In the records below, find every line with the word "agent" and copy it.
::::
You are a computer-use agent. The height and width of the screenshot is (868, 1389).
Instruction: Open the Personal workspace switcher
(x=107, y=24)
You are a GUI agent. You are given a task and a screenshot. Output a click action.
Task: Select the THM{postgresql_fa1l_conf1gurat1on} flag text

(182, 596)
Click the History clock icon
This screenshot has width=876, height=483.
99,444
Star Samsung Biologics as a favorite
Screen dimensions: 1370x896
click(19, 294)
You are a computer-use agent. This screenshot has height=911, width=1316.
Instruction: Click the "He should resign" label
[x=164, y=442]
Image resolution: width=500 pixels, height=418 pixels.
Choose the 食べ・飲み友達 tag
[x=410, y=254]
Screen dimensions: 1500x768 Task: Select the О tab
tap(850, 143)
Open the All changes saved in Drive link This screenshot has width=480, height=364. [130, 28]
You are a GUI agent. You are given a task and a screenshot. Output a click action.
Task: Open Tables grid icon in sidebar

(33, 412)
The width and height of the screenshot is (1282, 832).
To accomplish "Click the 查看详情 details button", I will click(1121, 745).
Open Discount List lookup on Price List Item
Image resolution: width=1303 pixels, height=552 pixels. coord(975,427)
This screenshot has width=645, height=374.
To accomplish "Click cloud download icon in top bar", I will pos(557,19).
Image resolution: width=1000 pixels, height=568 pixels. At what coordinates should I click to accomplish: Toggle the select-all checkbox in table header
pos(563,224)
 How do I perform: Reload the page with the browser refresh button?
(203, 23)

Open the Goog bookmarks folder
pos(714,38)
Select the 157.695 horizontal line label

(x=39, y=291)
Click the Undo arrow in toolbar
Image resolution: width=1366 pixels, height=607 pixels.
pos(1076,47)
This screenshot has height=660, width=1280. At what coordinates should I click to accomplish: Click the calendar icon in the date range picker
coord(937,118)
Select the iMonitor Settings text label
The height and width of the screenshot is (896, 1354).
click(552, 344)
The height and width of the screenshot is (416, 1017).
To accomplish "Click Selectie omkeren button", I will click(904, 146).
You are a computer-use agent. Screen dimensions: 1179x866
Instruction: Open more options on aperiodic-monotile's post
::::
**RESPONSE TO THIS TASK**
You are a computer-use agent. The height and width of the screenshot is (868, 1389).
You are a GUI agent. You are given a task and a screenshot. Output a click action.
You are a computer-use agent. This screenshot has height=911, width=1316.
You are a GUI agent. You are given a task and a screenshot. Output a click action.
You are a computer-use agent. Screen dimensions: 1179x866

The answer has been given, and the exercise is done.